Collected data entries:
============================================================
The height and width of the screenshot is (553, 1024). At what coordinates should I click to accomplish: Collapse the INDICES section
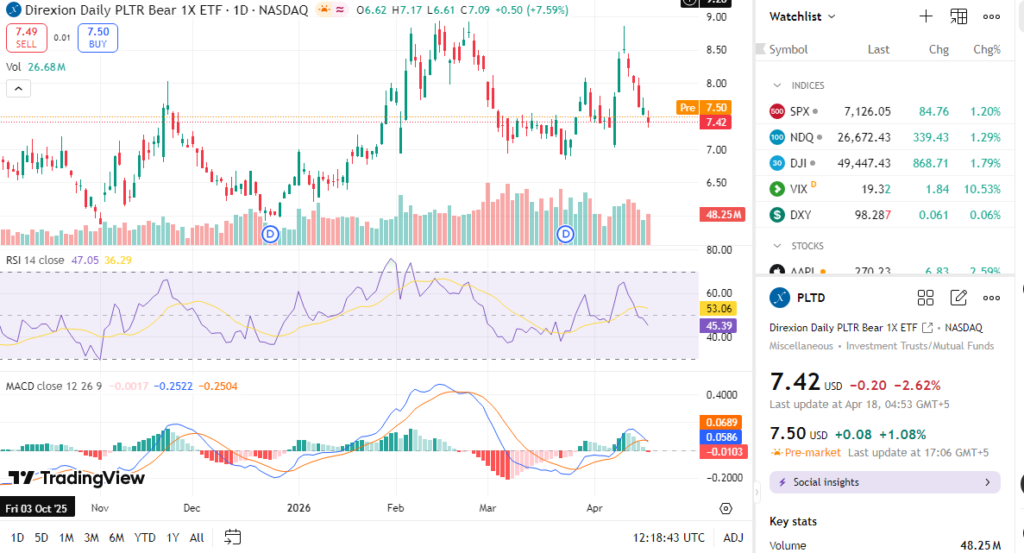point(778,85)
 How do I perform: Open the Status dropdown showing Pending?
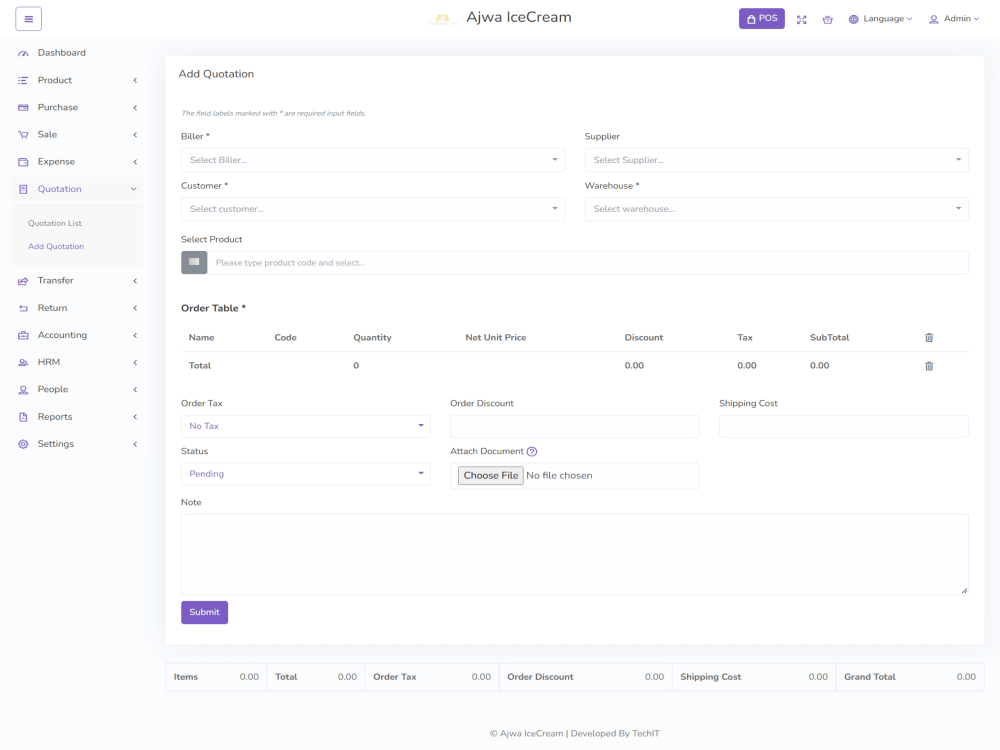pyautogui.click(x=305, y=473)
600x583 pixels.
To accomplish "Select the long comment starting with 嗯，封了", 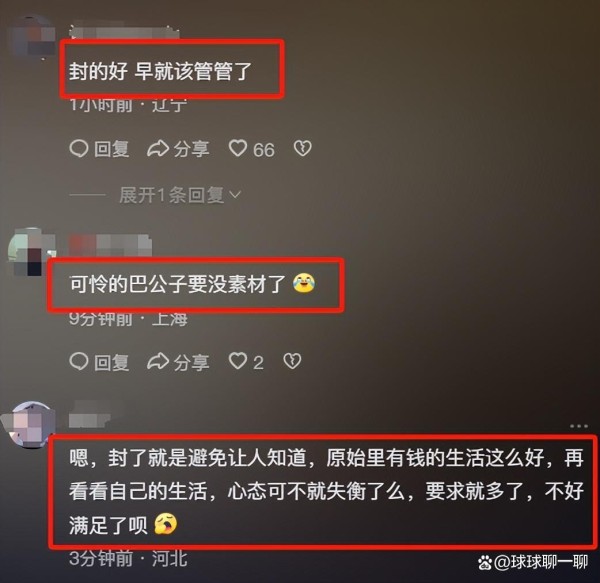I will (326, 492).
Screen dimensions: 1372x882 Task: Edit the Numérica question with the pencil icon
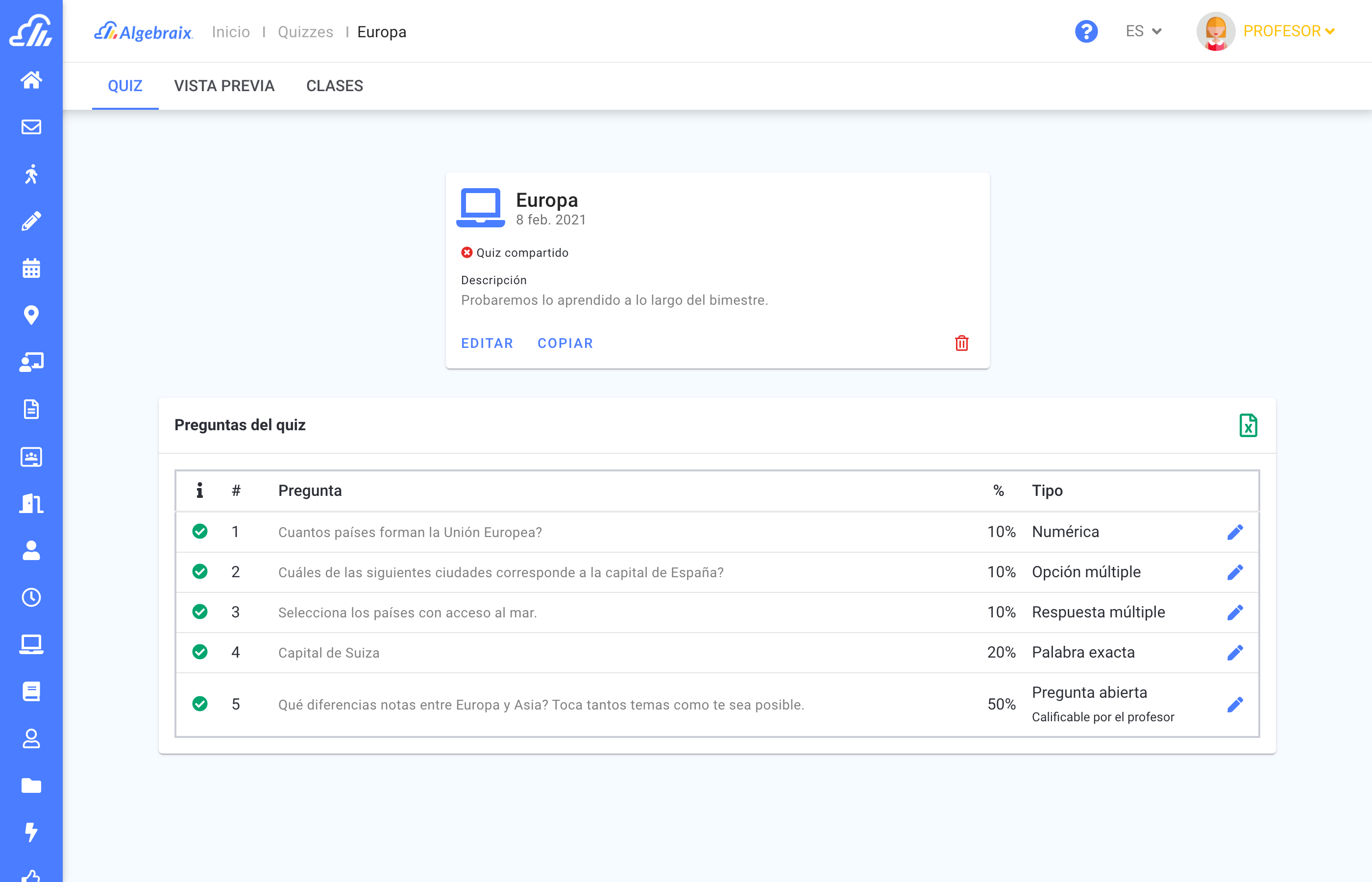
============================================================
THE REQUEST —
Please rewrite everything from the start of the records down to the line containing "pyautogui.click(x=305, y=473)", with "dropdown" replaced by "menu" and nothing else changed. Leave the pictures out of your answer.

CORRECT RESPONSE —
The height and width of the screenshot is (553, 1024). At what coordinates should I click to accomplish: Collapse the INDICES section
point(778,85)
 How do I perform: Open the Status menu showing Pending?
pyautogui.click(x=305, y=473)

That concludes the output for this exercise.